Meeting Abstract

P1.162  Wednesday, Jan. 4  Functional Characterization of Calsequestrin from the Eurythermal Killifish, Fundulus similis GROVE, TJ*; FORT, TJ; Valdosta State University; Valdosta State University tjgrove@valdosta.edu

Calsequestrin (CSQ) is a calcium-binding protein in sarcoplasmic reticulum (SR) that undergoes dramatic conformational changes, changing from a random coil at low Ca2+ levels in SR during muscle contraction to highly ordered polymer chains under high Ca2+ concentrations during muscle relaxation. We are interested in understanding the mechanisms by which this structurally dynamic protein is able to undergo conformational changes and remain functional in organisms that experience variable physiological temperatures.

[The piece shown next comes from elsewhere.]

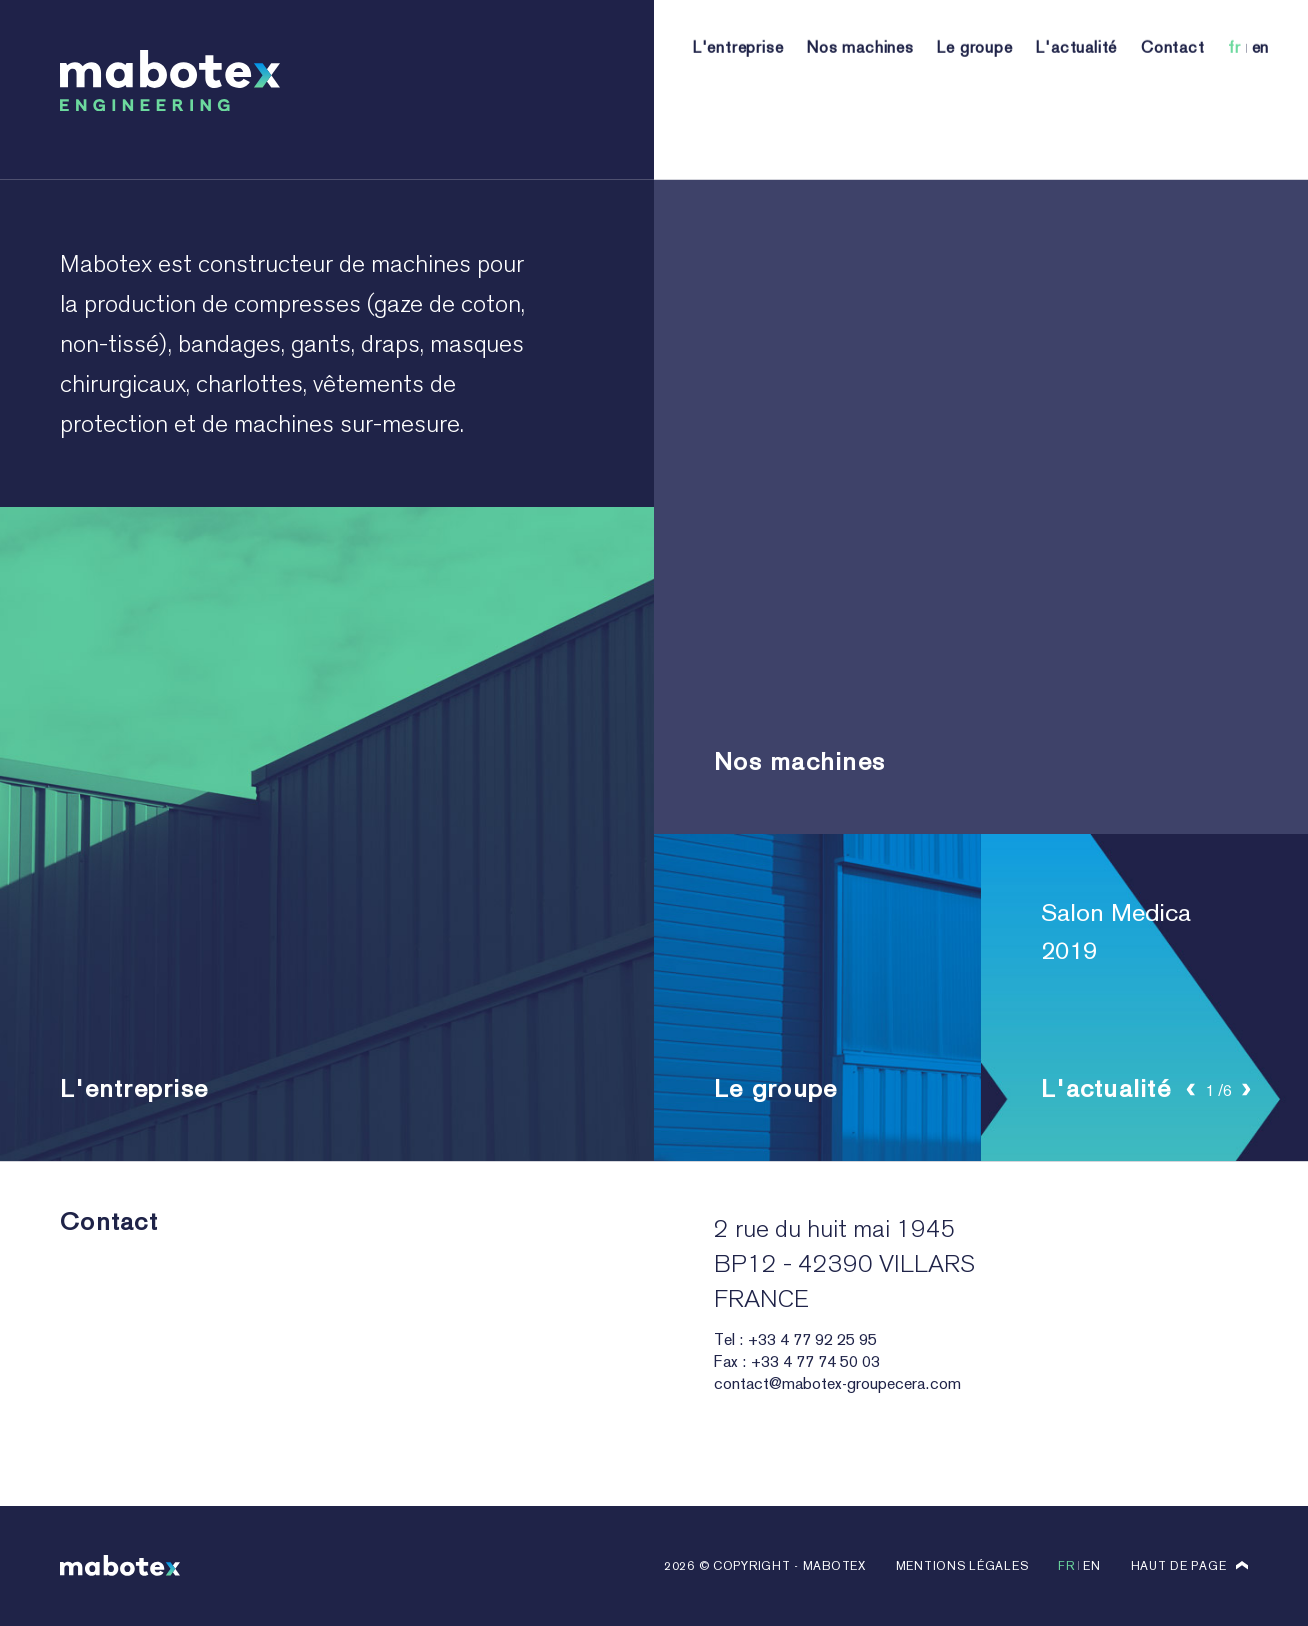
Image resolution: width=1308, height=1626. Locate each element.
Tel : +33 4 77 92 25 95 (795, 1339)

To this end, we are currently characterizing the function of CSQ from fast twitch muscle of the longnose killifish, Fundulus similis. Using a fluorometric assay to monitor the intrinsic fluorescence of conserved tryptophans, preliminary data indicate the dissociation constant (Kd) of CSQ from F. similis is 544 ± 40 μM at 25°C in the presence of 0.1M KCl and 270 ± 16 μM at 25°C in the absence of KCl. In addition, Ca2+-induced polymerization and precipitation of CSQ aggregates at 25°C in the presence of 0.1M KCl was measured using a turbidity assay. The Ca2+ concentration at which half maximal precipitation of polymers occurred was 1.72 ± 0.13 mM. Experiments are ongoing to examine the effects of temperature on the calcium-binding ability of CSQ in this eurythermal fish species. This work is supported by National Science Foundation grant IOS-0817805.